## WHAT YOU NEED TO DO
Only the lines from the first line of the material below to the line containing "Click the contribution", inclusive, should be copied, each exactly as written.

## INFORMATION
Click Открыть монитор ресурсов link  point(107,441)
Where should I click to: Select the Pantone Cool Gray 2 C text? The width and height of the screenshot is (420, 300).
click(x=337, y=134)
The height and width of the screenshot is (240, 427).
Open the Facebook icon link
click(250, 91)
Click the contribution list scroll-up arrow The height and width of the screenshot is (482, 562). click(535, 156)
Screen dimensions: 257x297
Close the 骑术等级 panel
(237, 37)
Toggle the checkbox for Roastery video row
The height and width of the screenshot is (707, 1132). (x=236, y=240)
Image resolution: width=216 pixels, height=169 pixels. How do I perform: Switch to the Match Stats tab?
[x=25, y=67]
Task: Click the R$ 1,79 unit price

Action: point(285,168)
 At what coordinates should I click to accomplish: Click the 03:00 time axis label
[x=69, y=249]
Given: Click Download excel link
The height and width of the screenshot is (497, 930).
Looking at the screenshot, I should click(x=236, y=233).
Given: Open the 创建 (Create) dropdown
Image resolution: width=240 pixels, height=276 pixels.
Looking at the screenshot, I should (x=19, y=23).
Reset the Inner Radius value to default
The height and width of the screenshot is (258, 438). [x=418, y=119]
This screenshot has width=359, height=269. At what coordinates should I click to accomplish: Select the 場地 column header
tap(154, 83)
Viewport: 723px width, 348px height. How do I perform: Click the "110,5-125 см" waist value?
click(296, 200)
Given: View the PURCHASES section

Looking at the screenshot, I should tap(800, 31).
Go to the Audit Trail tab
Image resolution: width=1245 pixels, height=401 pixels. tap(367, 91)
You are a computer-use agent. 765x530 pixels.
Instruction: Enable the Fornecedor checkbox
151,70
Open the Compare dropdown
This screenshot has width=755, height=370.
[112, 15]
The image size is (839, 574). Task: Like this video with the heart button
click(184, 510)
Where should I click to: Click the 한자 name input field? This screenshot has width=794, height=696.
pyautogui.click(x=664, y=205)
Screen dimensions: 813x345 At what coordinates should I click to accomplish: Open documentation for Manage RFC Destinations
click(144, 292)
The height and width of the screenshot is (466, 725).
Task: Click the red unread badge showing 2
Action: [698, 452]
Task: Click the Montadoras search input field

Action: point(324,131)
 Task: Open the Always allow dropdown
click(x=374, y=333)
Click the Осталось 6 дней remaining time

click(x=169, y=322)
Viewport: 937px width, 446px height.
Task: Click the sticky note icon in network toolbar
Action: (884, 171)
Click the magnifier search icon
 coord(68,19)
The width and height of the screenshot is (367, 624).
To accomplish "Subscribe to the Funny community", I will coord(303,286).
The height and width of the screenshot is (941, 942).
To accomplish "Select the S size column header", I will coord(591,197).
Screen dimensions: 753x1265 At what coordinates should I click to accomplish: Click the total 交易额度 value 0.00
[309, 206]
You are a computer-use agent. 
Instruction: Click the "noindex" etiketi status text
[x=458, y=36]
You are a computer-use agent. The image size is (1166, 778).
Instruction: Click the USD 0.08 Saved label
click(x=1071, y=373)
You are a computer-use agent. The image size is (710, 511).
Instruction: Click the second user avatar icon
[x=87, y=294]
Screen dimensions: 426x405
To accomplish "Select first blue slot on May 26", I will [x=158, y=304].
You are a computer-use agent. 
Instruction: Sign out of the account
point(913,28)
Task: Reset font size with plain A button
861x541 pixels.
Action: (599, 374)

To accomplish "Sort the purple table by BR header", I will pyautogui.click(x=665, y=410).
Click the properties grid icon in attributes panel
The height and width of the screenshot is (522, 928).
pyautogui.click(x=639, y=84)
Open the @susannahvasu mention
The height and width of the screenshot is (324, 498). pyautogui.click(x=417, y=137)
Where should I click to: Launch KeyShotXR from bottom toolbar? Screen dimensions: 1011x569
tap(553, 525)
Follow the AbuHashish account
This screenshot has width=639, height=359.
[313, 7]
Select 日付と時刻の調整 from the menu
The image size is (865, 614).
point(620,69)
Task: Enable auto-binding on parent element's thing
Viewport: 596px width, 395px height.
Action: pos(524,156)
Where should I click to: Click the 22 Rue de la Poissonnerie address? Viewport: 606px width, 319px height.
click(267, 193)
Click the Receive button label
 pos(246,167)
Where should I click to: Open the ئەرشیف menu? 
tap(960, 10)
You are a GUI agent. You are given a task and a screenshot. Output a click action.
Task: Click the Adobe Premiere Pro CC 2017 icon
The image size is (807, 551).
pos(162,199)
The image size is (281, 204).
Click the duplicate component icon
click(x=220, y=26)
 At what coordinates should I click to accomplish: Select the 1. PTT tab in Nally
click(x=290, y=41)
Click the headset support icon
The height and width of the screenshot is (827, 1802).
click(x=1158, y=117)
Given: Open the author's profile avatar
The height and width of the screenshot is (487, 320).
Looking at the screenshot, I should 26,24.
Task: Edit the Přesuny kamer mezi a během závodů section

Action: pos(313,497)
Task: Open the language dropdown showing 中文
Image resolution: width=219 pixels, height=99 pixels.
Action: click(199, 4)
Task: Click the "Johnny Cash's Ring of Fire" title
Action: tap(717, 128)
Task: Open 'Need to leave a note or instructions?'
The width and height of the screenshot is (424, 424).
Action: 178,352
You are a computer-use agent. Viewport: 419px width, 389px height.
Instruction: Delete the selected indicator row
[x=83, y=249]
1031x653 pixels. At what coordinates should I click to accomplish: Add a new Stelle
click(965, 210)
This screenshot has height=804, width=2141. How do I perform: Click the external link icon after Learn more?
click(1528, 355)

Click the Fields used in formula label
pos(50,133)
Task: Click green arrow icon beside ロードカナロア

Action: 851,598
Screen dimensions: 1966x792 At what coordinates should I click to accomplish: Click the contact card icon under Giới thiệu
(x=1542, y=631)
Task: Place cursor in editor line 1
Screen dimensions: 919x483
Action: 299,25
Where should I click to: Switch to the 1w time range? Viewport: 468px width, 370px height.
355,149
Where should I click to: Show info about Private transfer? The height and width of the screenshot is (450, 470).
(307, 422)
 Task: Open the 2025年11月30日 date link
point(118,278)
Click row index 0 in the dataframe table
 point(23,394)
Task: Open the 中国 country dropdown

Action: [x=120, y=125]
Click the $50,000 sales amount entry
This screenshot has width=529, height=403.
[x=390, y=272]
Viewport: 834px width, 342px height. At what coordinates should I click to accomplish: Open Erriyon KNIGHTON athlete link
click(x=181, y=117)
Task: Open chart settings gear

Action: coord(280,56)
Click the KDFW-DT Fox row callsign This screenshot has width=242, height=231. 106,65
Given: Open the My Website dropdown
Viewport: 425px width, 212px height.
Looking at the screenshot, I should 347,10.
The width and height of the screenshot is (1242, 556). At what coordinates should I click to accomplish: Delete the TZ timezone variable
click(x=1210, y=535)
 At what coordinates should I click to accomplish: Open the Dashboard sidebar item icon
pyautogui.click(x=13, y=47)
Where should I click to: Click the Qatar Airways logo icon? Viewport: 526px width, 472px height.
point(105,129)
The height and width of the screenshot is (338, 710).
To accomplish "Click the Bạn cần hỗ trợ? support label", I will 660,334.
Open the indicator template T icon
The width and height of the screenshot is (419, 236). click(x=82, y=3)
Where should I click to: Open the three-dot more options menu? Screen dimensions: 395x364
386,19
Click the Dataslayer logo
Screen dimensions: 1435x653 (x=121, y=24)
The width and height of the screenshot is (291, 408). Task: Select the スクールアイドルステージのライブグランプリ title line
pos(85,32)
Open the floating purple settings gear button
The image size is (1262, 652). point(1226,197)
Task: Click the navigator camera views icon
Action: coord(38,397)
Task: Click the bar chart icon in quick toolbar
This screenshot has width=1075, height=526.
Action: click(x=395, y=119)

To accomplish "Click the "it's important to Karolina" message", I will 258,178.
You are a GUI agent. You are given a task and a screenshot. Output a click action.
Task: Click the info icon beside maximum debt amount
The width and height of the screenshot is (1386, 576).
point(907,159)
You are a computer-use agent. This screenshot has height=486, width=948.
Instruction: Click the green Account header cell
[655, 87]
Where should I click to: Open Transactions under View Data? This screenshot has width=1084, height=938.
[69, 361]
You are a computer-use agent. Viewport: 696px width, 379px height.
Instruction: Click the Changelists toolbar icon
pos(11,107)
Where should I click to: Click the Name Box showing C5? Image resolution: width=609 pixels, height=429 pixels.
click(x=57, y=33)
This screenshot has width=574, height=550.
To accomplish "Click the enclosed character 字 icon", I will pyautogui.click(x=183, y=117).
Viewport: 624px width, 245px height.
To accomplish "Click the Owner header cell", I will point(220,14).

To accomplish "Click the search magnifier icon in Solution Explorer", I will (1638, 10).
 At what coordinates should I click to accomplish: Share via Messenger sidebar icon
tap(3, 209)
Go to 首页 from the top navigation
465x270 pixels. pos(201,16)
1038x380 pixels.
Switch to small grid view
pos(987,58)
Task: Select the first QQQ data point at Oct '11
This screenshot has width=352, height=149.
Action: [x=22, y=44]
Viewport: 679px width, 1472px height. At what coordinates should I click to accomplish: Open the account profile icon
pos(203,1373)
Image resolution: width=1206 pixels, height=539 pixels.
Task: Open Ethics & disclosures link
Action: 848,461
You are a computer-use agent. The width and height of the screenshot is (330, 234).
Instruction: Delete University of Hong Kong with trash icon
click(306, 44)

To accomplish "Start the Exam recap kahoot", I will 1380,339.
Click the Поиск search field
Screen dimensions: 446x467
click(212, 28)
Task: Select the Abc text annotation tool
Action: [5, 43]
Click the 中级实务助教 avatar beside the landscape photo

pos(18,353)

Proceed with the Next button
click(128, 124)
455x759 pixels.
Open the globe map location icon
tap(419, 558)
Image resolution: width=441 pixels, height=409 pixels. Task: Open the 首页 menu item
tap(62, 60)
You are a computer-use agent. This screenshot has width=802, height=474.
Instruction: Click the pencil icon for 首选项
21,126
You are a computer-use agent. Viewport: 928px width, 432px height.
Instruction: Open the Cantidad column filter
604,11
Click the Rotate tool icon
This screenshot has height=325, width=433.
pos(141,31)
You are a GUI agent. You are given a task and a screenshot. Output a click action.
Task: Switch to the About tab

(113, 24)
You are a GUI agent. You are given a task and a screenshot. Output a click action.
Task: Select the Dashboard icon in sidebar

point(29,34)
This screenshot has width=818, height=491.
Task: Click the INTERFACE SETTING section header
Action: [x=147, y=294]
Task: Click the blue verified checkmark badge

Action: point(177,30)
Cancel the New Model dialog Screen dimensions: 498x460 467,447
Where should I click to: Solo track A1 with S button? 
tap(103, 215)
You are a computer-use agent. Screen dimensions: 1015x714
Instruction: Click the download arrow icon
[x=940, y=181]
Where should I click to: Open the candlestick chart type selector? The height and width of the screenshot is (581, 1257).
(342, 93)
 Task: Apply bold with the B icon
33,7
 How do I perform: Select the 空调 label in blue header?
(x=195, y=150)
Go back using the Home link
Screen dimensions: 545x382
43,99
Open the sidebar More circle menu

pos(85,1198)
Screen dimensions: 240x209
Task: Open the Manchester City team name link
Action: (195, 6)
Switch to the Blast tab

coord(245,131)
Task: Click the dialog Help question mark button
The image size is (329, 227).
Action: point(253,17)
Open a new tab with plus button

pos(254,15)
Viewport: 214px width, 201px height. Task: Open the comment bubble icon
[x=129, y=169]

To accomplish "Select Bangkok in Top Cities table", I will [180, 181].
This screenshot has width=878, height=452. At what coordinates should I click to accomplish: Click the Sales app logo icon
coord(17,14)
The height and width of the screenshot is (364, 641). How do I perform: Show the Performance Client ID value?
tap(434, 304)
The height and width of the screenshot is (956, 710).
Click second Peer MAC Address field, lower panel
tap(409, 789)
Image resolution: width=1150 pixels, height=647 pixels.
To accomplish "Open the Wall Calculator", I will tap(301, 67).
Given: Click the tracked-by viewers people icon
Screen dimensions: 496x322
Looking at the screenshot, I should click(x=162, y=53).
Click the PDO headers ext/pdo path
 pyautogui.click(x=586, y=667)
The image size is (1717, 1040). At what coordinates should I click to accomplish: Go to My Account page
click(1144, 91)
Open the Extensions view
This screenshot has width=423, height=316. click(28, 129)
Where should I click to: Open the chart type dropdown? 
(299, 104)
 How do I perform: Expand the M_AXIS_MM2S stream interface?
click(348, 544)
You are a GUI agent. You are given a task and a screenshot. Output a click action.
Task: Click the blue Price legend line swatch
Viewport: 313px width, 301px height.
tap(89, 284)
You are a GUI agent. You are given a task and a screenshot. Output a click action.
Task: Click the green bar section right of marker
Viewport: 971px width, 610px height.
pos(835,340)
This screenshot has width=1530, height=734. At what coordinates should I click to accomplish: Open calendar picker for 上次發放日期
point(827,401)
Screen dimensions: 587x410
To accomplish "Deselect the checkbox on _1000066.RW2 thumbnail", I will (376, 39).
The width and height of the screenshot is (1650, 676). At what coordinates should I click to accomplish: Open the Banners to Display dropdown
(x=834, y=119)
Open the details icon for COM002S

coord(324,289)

## TASK SOLUTION
Click Открыть монитор ресурсов link  point(107,441)
Where should I click to: Select the Pantone Cool Gray 2 C text? The width and height of the screenshot is (420, 300).
click(x=337, y=134)
The height and width of the screenshot is (240, 427).
Open the Facebook icon link
click(250, 91)
Click the contribution list scroll-up arrow The height and width of the screenshot is (482, 562). click(535, 156)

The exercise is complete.